Frank Ocean’s Blonde dropped Saturday night on Apple Music. But this is not like most album releases.

It’s not every day that an album release is accompanied by pop-up shops in a handful of cities, where you could pick up the 17-track LP and accompanying publication that includes interviews, short stories and a poem about McDonald’s written by Kanye West. But that aside, the release of Blonde is a pretty big deal.

Fans and the industry had been waiting four years for this moment, which came after numerous rumored and reported release dates passed by without new music. Anticipation about how the avant-garde R&B artist would follow his successful debut had built up.

“I had the time of my life making all of this,” Ocean posted to his Tumblr shortly after the album’s release. “Thank you all. Especially those of you who never let me forget I had to finish. Which is basically every one of y’all. Haha. Love you.”

Ocean’s first major label album, 2012’s Channel Orange, became one of the most critically acclaimed releases that year, earning the new artist six Grammy nominations, including for the top prizes. He took home two.

Washington Post music critic Chris Richards referred to that album, which “exploded the emotional possibilities of contemporary pop music,” as the only masterpiece to emerge from 2012.

“As a singer, songwriter and storyteller, Ocean is every bit as fluid as he is commanding, delivering songs crammed with moods, memories and detailed characters — all sung by a protagonist who’s earned himself a place among the greats,” Richards wrote.

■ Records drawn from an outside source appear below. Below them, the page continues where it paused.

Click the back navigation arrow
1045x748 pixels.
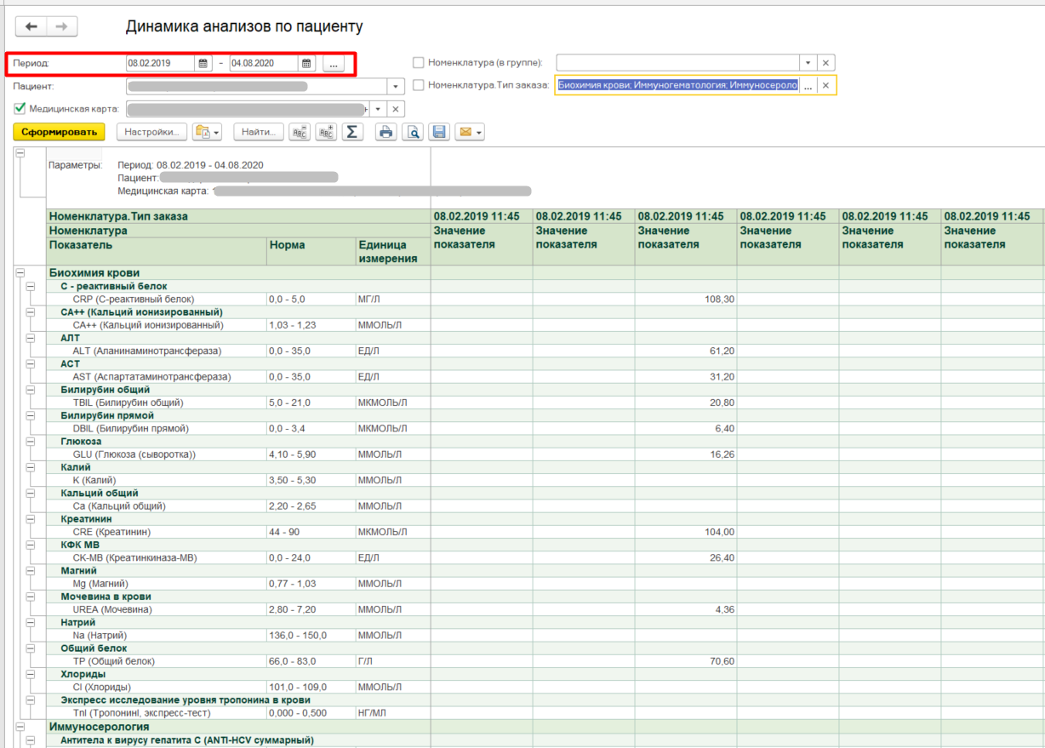(x=31, y=26)
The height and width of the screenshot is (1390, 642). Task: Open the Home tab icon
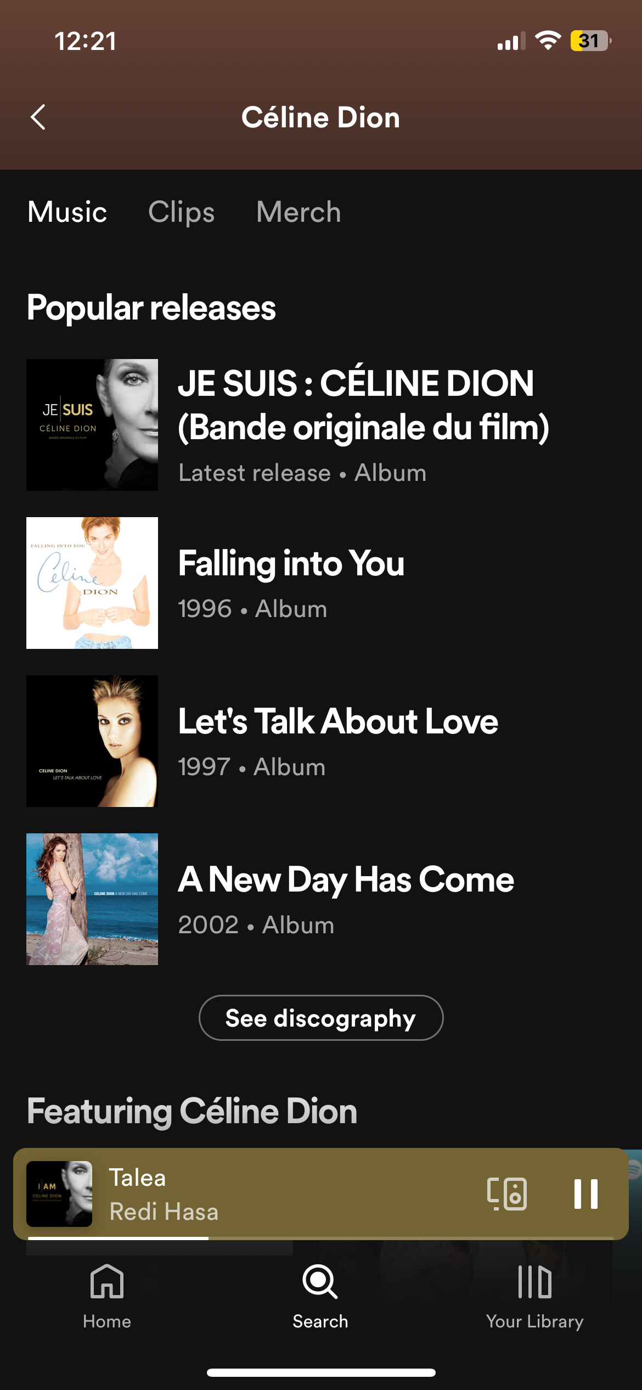107,1282
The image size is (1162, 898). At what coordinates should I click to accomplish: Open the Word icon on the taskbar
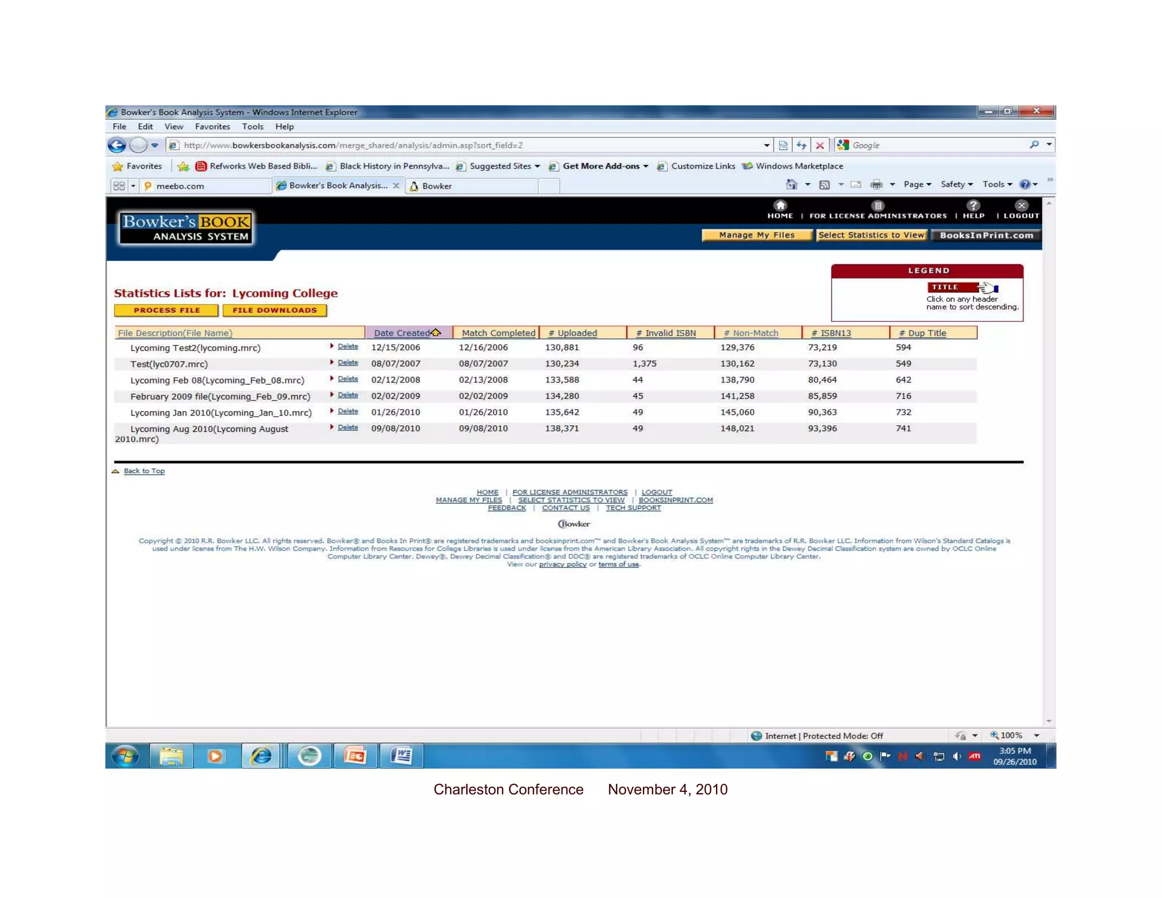[401, 756]
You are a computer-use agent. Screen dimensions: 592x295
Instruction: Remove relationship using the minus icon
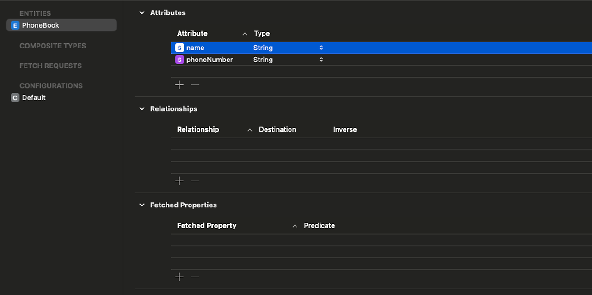(195, 181)
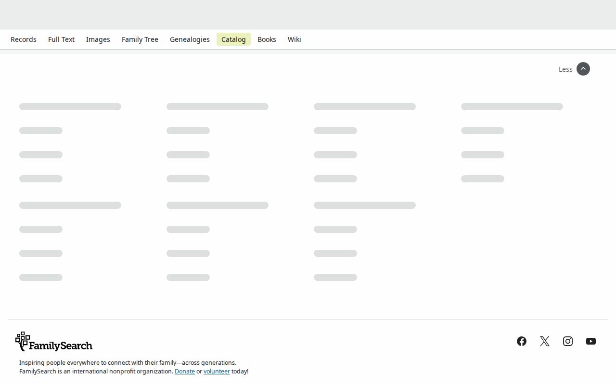Click the Less label text

pos(565,69)
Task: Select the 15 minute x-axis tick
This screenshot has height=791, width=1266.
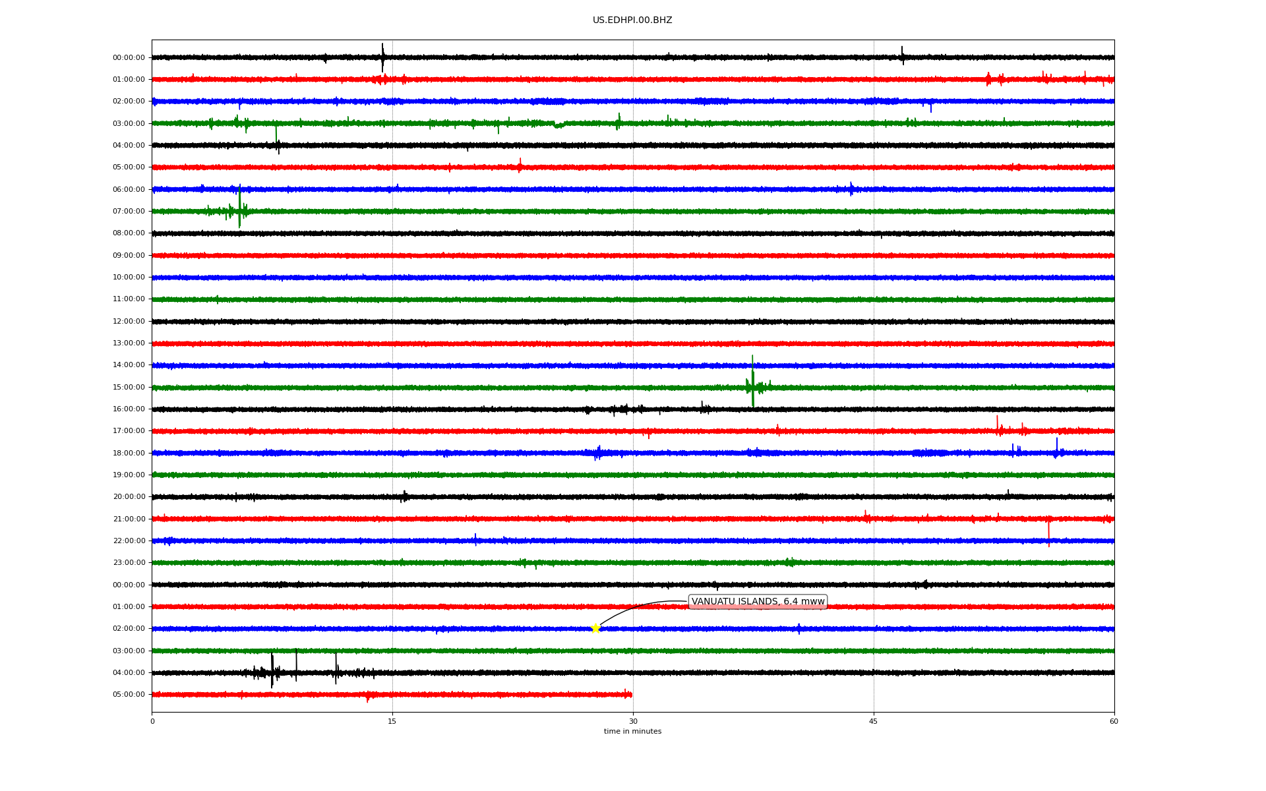Action: 392,721
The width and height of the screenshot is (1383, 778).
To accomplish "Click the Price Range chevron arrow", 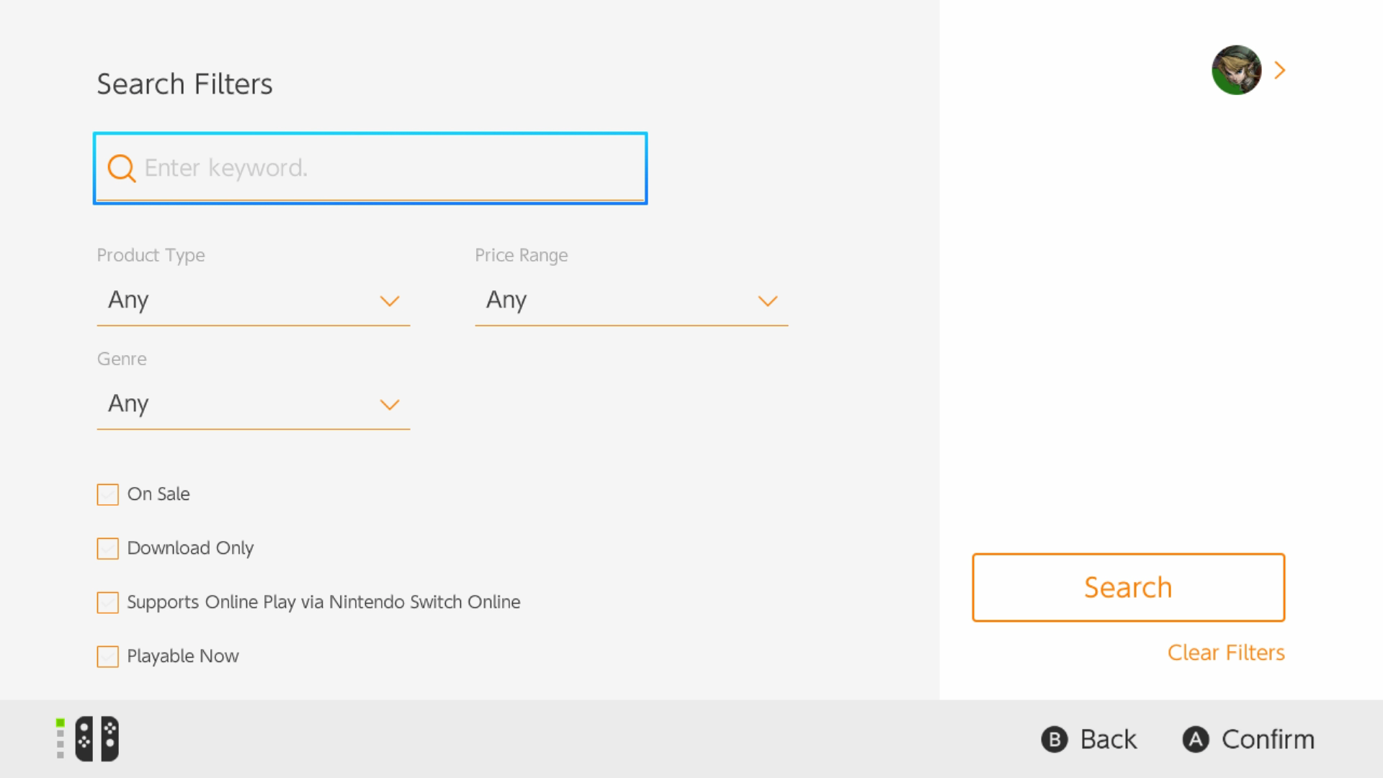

Ocean first came onto the scene as a member of the hip-hop collective Odd Future. His self-released Nostalgia, Ultra became one of 2011’s most acclaimed albums, and he appeared on the Jay-Z and Kanye West project Watch the Throne.

Ocean also became a pop culture icon of sorts when he revealed that his first love was a man, writing about the experience in an open letter after a journalist noted that Ocean addresses a male love interest on Channel Orange.

“Most of the days I’d see him, and his smile. I’d hear his conversation and his silence … until it was time to sleep. Sleep I would often share with him,” Ocean wrote in 2012. “By the time I realized I was in love, it was malignant, It was hopeless, There was no escaping, no negotiating with the feeling, no choice. It was my first love, it changed my life.”

The announcement earned Ocean increased attention and prompted a conversation about sexuality within R&B and the hip-hop community.

“Today is a big day for hip-hop,” Russell Simmons wrote of Ocean’s announcement. “It is a day that will define who we really are. How compassionate will we be? How loving can we be?”

Then came the hints that Ocean was busy cooking up new jams. In 2013, he said he was “like 10, 11 songs” into the project.

“It’s another cohesive thing, bordering on a concept record again,” Ocean told the BBC at the time. “At the end of Channel Orange, there’s Golden Girl, and it’s this beach scene. And I kind of want it to extend that feel into the next record all together, kind of make it that theme.”